Where in the data below does the word "Click" appear? Copy every line that has it.
===== Source material
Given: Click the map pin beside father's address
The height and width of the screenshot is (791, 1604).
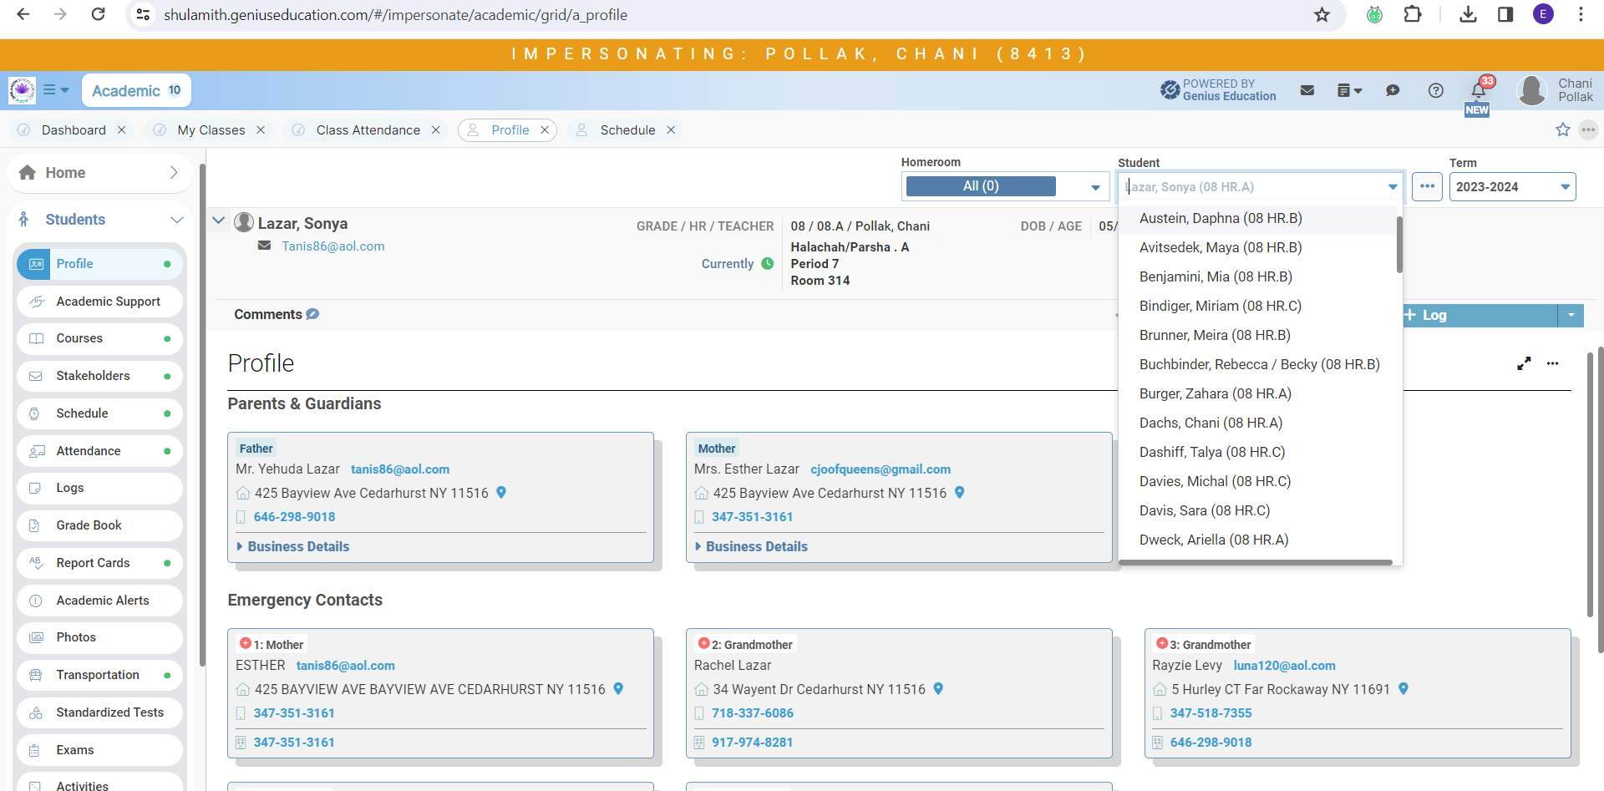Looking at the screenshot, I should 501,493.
==========
===== Source material
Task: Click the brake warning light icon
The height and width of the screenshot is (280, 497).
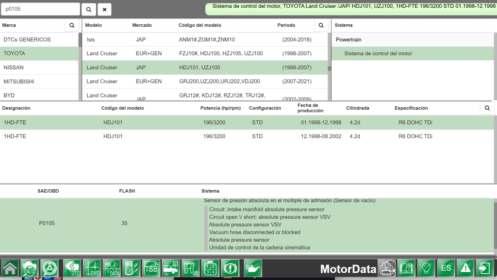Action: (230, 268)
==========
===== Source material
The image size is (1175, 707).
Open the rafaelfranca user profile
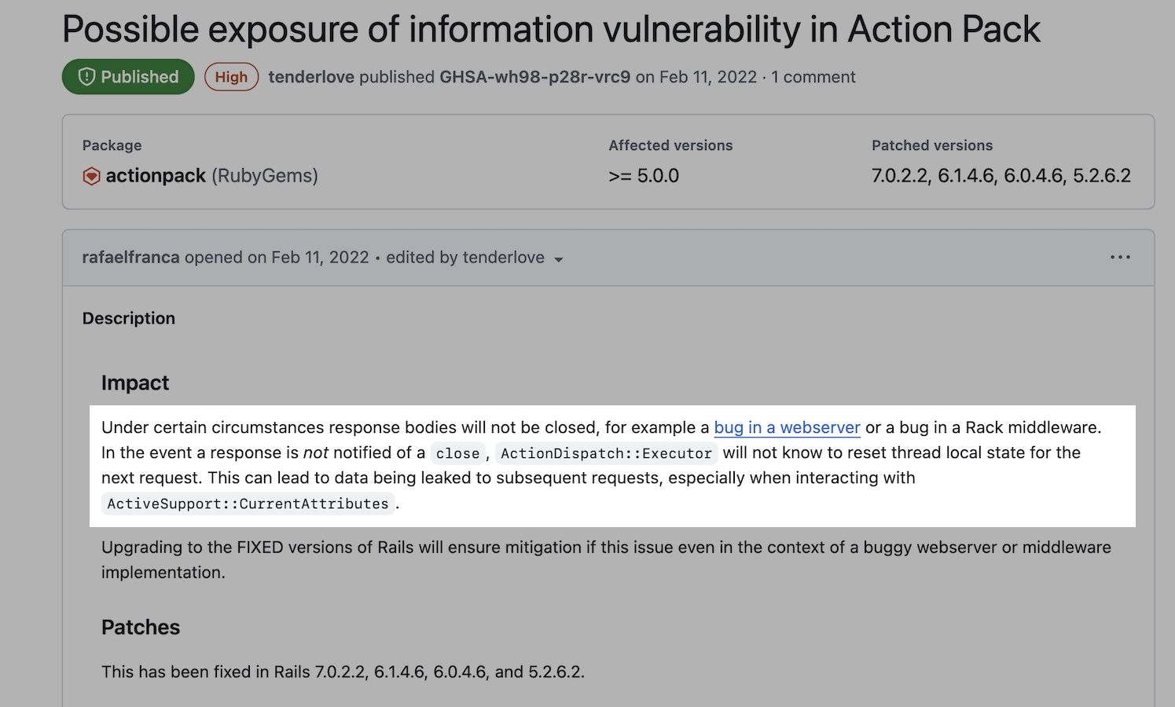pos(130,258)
==========
**Response area:**
Given: Click the map pin beside father's address
Task: Click the brake warning light icon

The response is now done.